In what feels like an attempt at kicking some bad news under the rug on a Friday, Microsoft announced this morning that the price of Xbox Live Gold is going up.
Here’s how the price changes break down:
- The one-month plan is going from $10 per month to $11.
- The three-month plan is going from $25 to $30.
- The six-month plan is going from $40 to $60 — but only for new customers, says Microsoft.
“But what about the twelve-month plan? Didn’t they used to offer those?”
They did! It was $60 — or the price that a six-month subscription will go for now. They stopped selling twelve-month plans back in July of last year, presumably because this change was on the horizon and they would’ve had to acknowledge on the price tag that 12 months of Live Gold would cost $120.
The good news: the price hike on the six-month plan only impacts new customers.

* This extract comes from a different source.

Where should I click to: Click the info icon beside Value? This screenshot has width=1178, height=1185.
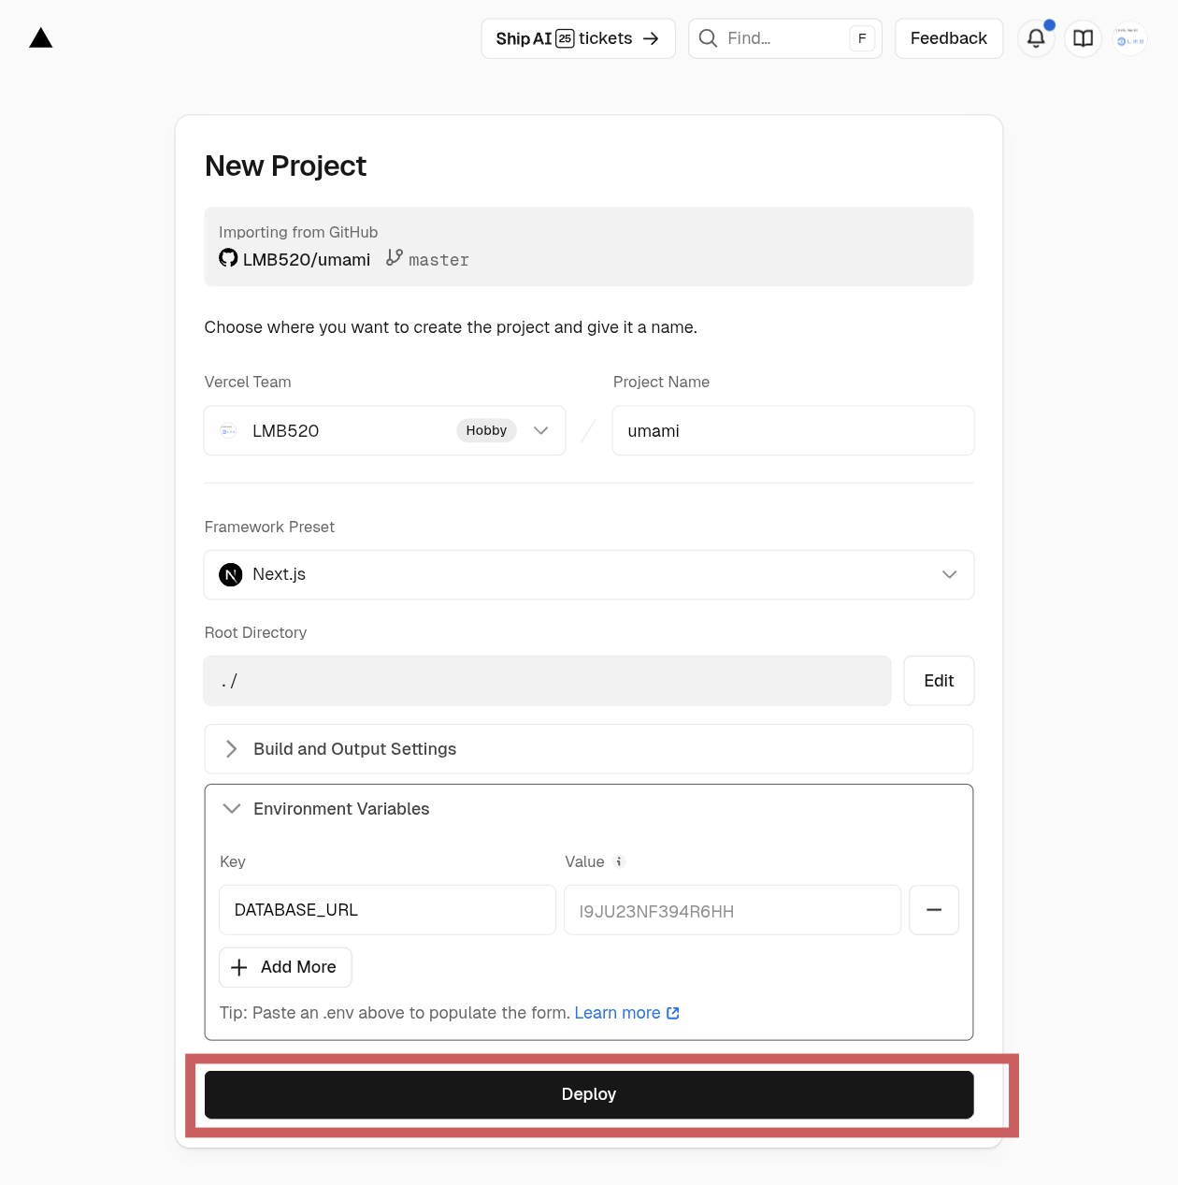click(x=619, y=861)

If you’ve already got a six-month subscription (or are grandfathered into an auto-renewing twelve-month subscription), Xbox Support confirmed in a tweet that the price won’t increase:
If you’re on the one-month or three-month plans, though, it sounds like you’ll be paying the new price.
So why bump the cost? Microsoft doesn’t officially outline their reasoning (beyond pointing out that they haven’t increased the price in years, or as long as a decade in some regions), but one can assume it’s at least partially to make the $15 a month Xbox Game Pass (which bundles Xbox Live Gold with a library of all-you-can-eat, on-demand titles) that much more alluring.